The novel is there to provide us with an analysis of the unusual; the short story is a glimpse through a window and will always tend more toward the profound if it tends more toward the real-life experience. Be honest, now: you hear about extraordinary events much more than you participate in them, don’t you? The short story at its best tends to share that situation: it is aware of the great and the terrible but it did not cause them, was not directly party to them and will not interrogate them.

Salinger’s A Perfect Day for Bananafish (1948) could be a textbook lesson in this technique. We are given the necessary elements of psychosis that sow the seeds of the climax — Seymour is so totally paranoid that he covers his body with a bathrobe on the beach, to keep strangers from staring at a tattoo that is not actually there.
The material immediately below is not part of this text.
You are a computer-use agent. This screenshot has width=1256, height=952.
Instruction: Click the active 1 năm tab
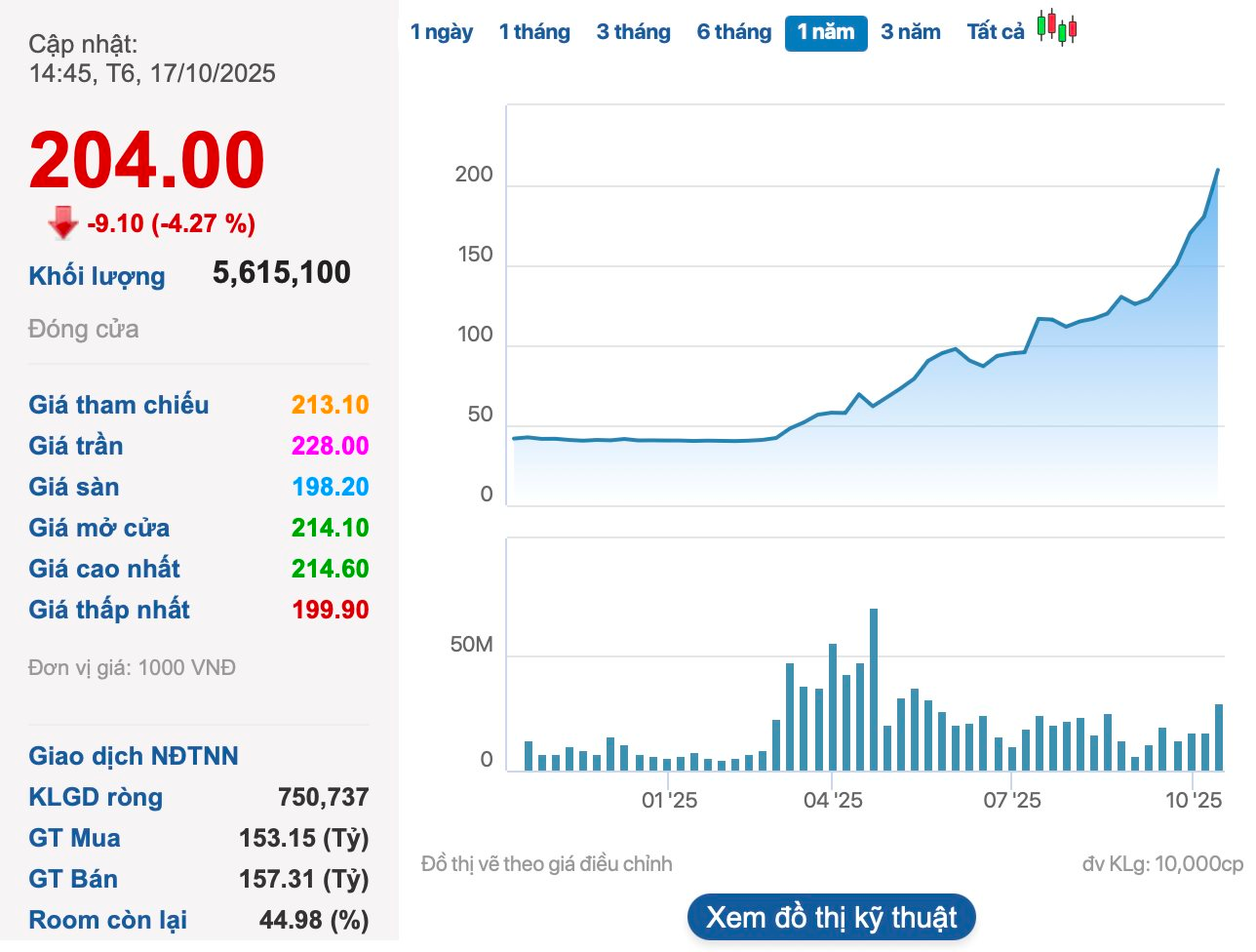825,32
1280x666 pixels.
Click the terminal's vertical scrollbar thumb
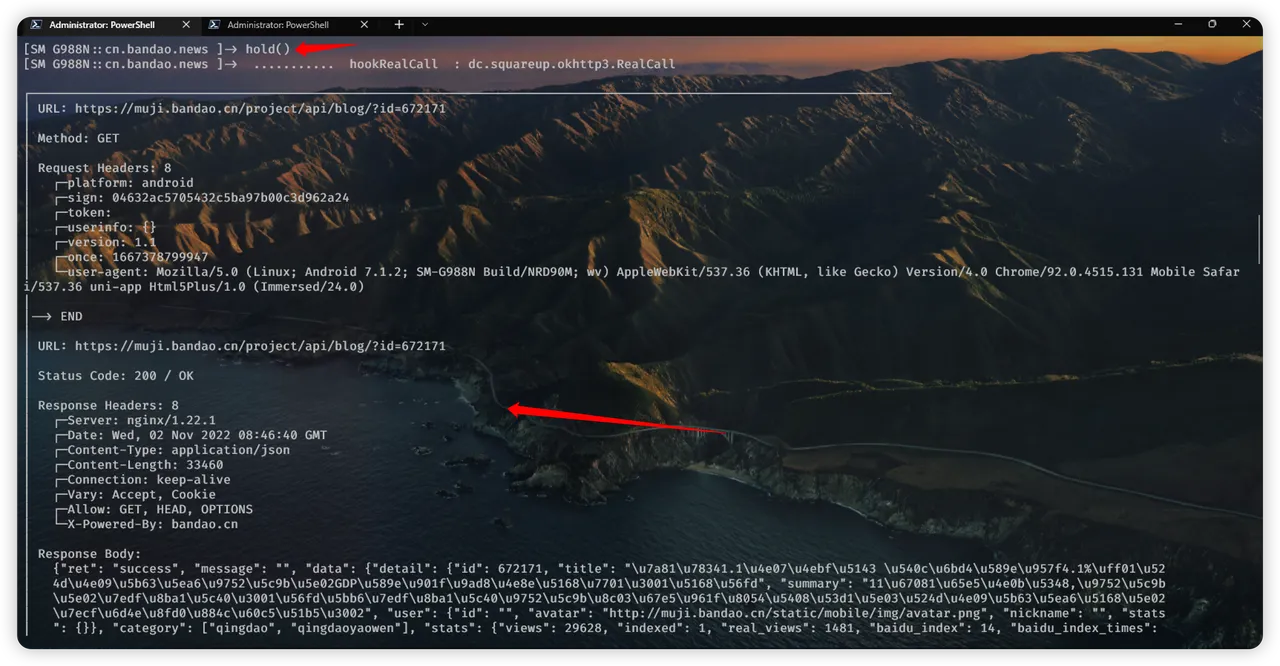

At the end of the story, he lies down quietly on his bed beside his wife Muriel and shoots himself in the head.

You will notice, though, that the story is not entitled “The Insanity and Death of Seymour Glass”. This is not what the story is about; it is about the quiet, enchanting moments that Seymour spends telling the strange story of the bananafish, who gorge themselves until they die, to the infant Sybil. It is not a cheerful story, but it has long been known that children delight most in stories that frighten as much as delight.

The stillness of this innocent exchange on the beach permeates throughout Seymour’s later actions, giving his suicide a Camusian sense of contentment. The exchange with Sybil can be looked at endlessly for literary significance: like the mythological Sybil, she is a cipher between the world of the living and the world that is to come, and so this child’s voice is the voice that calls Seymour on to the next level of his existence.

Furthermore, it is always worth looking at stories-within-stories as the intended focal point; whilst they are brief, short stories are self-conscious, and whilst Salinger is on the one hand telling of Seymour’s death, on the other his is saying, “look here — I am telling a story”.

J D Salinger died of natural causes at the age of 91. That he lived much of his life as a recluse can only be seen as a gift, as his work is so much better able to stand alone without the constant intrusion of the publicity-conscious author. Whilst he may have insisted, as Seymour does in Franny and Zooey, that “I am a writer and therefore not a nice man,” he was certainly a master of his craft and a pioneer of counter-cultural literature.